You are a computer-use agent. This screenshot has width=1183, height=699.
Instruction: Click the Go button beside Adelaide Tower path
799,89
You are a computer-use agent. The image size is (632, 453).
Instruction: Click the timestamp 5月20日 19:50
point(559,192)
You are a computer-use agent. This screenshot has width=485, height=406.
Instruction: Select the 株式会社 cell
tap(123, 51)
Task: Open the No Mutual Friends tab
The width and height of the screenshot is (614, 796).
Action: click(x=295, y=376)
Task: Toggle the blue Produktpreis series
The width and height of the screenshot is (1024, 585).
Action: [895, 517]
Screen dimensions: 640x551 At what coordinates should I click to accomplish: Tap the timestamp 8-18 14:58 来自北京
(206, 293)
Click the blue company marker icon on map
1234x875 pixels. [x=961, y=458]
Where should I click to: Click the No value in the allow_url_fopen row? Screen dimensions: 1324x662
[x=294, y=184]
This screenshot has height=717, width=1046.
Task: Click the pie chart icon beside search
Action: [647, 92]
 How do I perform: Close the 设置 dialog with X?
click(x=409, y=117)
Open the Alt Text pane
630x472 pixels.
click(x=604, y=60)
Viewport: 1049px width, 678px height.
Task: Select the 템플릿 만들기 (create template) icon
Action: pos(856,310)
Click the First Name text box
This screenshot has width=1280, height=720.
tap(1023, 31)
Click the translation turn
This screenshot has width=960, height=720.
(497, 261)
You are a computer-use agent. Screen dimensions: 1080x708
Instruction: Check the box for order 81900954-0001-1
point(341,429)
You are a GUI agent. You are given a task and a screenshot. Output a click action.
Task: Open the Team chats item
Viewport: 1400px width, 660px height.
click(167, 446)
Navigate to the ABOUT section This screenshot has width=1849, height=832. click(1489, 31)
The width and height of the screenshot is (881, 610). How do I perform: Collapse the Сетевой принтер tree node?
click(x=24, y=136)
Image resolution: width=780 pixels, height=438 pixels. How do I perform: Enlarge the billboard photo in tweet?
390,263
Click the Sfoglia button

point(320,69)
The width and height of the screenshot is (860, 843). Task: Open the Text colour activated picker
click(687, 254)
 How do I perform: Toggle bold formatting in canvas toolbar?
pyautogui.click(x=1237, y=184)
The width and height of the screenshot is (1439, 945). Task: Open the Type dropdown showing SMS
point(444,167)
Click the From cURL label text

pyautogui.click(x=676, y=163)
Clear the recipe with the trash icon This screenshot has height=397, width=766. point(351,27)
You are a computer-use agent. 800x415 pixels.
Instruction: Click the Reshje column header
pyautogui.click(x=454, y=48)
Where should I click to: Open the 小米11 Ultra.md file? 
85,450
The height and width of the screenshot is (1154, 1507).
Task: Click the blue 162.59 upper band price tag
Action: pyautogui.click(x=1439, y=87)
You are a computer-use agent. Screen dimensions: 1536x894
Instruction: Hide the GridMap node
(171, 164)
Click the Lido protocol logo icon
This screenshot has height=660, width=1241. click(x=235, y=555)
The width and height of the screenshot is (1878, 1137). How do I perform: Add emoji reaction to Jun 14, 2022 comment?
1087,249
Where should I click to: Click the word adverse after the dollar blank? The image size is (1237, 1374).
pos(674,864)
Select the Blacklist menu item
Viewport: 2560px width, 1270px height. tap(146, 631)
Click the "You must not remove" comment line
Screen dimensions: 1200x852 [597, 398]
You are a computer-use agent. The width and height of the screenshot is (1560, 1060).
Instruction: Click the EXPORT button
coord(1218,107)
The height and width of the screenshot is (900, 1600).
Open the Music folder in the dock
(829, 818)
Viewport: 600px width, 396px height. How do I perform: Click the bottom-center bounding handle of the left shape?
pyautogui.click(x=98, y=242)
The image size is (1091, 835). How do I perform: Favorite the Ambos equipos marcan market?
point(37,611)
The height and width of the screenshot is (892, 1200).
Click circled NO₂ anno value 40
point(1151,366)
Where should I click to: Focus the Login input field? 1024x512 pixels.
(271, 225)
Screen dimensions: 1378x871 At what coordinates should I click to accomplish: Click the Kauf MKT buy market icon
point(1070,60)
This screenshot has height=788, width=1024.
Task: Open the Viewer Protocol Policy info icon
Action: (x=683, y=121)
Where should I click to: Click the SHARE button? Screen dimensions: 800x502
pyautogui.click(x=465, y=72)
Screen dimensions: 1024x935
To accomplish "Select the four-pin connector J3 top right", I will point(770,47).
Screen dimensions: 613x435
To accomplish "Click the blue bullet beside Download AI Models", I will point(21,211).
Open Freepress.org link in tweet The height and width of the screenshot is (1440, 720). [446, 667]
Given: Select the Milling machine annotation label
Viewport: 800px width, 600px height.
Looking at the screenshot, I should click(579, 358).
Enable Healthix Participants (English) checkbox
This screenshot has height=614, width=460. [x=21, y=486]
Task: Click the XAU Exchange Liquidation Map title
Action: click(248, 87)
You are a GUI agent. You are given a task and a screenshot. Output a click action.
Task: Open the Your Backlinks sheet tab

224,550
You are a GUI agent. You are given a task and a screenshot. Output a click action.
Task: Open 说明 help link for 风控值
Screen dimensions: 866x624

Exercise: Go over the records above line by line and count those holding the word "agent". Reply only with the number.

Worked solution: 10